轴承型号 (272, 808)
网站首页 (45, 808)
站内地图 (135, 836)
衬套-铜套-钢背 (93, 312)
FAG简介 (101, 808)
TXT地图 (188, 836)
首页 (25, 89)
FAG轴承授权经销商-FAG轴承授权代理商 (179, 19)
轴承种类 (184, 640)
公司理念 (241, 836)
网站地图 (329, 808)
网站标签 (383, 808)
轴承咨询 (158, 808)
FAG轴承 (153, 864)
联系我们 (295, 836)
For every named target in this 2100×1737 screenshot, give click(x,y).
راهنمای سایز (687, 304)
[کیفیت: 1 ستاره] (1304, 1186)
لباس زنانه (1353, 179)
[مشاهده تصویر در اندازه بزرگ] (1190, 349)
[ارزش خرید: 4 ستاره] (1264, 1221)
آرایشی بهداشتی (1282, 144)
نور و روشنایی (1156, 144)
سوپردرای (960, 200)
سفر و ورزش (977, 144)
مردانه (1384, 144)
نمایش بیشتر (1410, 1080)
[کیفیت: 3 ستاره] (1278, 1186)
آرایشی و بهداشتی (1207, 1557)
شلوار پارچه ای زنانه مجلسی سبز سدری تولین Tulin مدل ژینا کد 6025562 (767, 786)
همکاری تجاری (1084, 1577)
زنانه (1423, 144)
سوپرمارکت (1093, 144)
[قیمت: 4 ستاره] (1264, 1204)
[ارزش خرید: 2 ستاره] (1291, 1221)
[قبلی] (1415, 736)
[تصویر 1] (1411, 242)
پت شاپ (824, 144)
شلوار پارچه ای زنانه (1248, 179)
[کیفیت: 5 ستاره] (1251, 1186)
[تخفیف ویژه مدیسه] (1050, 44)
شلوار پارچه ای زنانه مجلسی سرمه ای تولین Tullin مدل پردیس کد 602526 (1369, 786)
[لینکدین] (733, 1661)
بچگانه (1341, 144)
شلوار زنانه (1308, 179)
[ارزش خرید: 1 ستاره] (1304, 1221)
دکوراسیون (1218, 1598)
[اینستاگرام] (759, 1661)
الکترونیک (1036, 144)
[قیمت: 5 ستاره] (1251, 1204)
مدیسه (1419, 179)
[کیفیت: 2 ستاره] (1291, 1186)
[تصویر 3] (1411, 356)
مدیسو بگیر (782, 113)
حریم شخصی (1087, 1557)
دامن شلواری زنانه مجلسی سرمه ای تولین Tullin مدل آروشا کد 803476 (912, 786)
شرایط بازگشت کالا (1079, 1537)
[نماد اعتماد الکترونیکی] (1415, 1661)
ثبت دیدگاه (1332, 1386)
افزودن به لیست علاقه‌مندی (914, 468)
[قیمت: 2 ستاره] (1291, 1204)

++++++++++

From the first line above through the line that contains "[تخفیف ویژه مدیسه] (1050, 44)", quote each line exactly. Output nothing more.

RESULT »
轴承型号 (272, 808)
网站首页 (45, 808)
站内地图 (135, 836)
衬套-铜套-钢背 (93, 312)
FAG简介 (101, 808)
TXT地图 (188, 836)
首页 (25, 89)
FAG轴承授权经销商-FAG轴承授权代理商 (179, 19)
轴承种类 (184, 640)
公司理念 (241, 836)
网站地图 (329, 808)
网站标签 (383, 808)
轴承咨询 (158, 808)
FAG轴承 (153, 864)
联系我们 (295, 836)
For every named target in this 2100×1737 screenshot, give click(x,y).
راهنمای سایز (687, 304)
[کیفیت: 1 ستاره] (1304, 1186)
لباس زنانه (1353, 179)
[مشاهده تصویر در اندازه بزرگ] (1190, 349)
[ارزش خرید: 4 ستاره] (1264, 1221)
آرایشی بهداشتی (1282, 144)
نور و روشنایی (1156, 144)
سوپردرای (960, 200)
سفر و ورزش (977, 144)
مردانه (1384, 144)
نمایش بیشتر (1410, 1080)
[کیفیت: 3 ستاره] (1278, 1186)
آرایشی و بهداشتی (1207, 1557)
شلوار پارچه ای زنانه مجلسی سبز سدری تولین Tulin مدل ژینا کد 6025562 (767, 786)
همکاری تجاری (1084, 1577)
زنانه (1423, 144)
سوپرمارکت (1093, 144)
[قیمت: 4 ستاره] (1264, 1204)
[ارزش خرید: 2 ستاره] (1291, 1221)
[قبلی] (1415, 736)
[تصویر 1] (1411, 242)
پت شاپ (824, 144)
شلوار پارچه ای زنانه (1248, 179)
[کیفیت: 5 ستاره] (1251, 1186)
[تخفیف ویژه مدیسه] (1050, 44)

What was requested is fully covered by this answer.